Exercise aim
An exact copy of the lines from the one containing "Image resolution: width=848" through the final line of the records is the only acceptable answer.

Listed records
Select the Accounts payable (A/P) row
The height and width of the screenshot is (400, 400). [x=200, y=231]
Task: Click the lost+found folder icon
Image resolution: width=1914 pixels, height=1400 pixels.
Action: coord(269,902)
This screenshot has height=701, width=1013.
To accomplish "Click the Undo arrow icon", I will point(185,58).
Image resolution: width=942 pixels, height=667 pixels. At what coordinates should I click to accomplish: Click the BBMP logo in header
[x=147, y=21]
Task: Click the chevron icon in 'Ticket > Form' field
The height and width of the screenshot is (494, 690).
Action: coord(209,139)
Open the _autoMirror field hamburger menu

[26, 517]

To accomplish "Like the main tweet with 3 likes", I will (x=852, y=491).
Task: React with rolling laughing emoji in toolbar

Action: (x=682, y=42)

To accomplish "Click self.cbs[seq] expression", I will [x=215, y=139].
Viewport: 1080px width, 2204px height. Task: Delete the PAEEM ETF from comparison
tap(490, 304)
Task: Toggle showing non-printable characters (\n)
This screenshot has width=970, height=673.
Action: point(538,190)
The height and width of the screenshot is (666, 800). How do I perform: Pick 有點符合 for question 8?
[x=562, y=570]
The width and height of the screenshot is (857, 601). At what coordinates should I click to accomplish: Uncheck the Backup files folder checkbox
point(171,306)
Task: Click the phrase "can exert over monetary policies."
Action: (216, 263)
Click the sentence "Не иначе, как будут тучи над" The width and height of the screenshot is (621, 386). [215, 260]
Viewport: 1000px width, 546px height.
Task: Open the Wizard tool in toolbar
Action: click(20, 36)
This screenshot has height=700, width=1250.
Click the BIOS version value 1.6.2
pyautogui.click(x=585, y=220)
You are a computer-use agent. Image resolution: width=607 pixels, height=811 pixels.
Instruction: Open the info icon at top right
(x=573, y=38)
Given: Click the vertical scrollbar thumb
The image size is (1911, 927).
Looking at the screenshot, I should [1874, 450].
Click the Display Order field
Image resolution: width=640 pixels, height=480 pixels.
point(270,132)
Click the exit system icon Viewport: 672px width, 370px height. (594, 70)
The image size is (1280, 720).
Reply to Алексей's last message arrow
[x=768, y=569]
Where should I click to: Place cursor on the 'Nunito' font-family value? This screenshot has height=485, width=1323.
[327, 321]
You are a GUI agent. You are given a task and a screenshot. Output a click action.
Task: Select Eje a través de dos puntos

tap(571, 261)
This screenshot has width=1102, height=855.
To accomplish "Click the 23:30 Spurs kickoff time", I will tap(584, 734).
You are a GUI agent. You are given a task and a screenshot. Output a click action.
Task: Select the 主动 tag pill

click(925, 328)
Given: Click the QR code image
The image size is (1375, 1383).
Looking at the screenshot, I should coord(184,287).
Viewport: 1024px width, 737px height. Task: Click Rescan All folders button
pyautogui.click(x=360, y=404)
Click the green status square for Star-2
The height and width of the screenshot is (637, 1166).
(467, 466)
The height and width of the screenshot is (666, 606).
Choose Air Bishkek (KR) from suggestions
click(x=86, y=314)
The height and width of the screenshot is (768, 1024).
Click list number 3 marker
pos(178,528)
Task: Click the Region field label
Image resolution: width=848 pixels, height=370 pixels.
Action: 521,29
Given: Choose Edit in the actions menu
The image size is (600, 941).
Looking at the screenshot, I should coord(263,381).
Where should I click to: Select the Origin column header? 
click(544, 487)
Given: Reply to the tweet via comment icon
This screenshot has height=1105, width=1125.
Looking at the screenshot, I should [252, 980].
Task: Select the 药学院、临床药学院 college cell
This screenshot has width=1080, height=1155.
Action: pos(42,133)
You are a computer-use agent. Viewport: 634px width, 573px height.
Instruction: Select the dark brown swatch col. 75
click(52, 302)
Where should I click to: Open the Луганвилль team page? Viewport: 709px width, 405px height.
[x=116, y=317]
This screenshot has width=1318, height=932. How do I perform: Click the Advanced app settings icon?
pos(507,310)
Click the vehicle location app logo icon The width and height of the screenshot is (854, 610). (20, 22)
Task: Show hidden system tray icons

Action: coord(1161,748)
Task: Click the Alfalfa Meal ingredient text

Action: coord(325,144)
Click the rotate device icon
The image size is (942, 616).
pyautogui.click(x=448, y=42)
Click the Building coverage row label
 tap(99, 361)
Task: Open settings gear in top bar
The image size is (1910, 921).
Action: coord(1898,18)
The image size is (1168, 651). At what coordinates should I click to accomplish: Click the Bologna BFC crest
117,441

Problem solution
Image resolution: width=848 pixels, height=370 pixels.
Action: 521,29
Given: Choose Edit in the actions menu
The image size is (600, 941).
Looking at the screenshot, I should coord(263,381).
Where should I click to: Select the Origin column header? 
click(544, 487)
Given: Reply to the tweet via comment icon
This screenshot has height=1105, width=1125.
Looking at the screenshot, I should [252, 980].
Task: Select the 药学院、临床药学院 college cell
This screenshot has width=1080, height=1155.
Action: pos(42,133)
You are a computer-use agent. Viewport: 634px width, 573px height.
Instruction: Select the dark brown swatch col. 75
click(52, 302)
Where should I click to: Open the Луганвилль team page? Viewport: 709px width, 405px height.
[x=116, y=317]
This screenshot has width=1318, height=932. How do I perform: Click the Advanced app settings icon?
pos(507,310)
Click the vehicle location app logo icon The width and height of the screenshot is (854, 610). (20, 22)
Task: Show hidden system tray icons

Action: coord(1161,748)
Task: Click the Alfalfa Meal ingredient text

Action: coord(325,144)
Click the rotate device icon
The image size is (942, 616).
pyautogui.click(x=448, y=42)
Click the Building coverage row label
 tap(99, 361)
Task: Open settings gear in top bar
The image size is (1910, 921).
Action: coord(1898,18)
The image size is (1168, 651). At what coordinates should I click to accomplish: Click the Bologna BFC crest
117,441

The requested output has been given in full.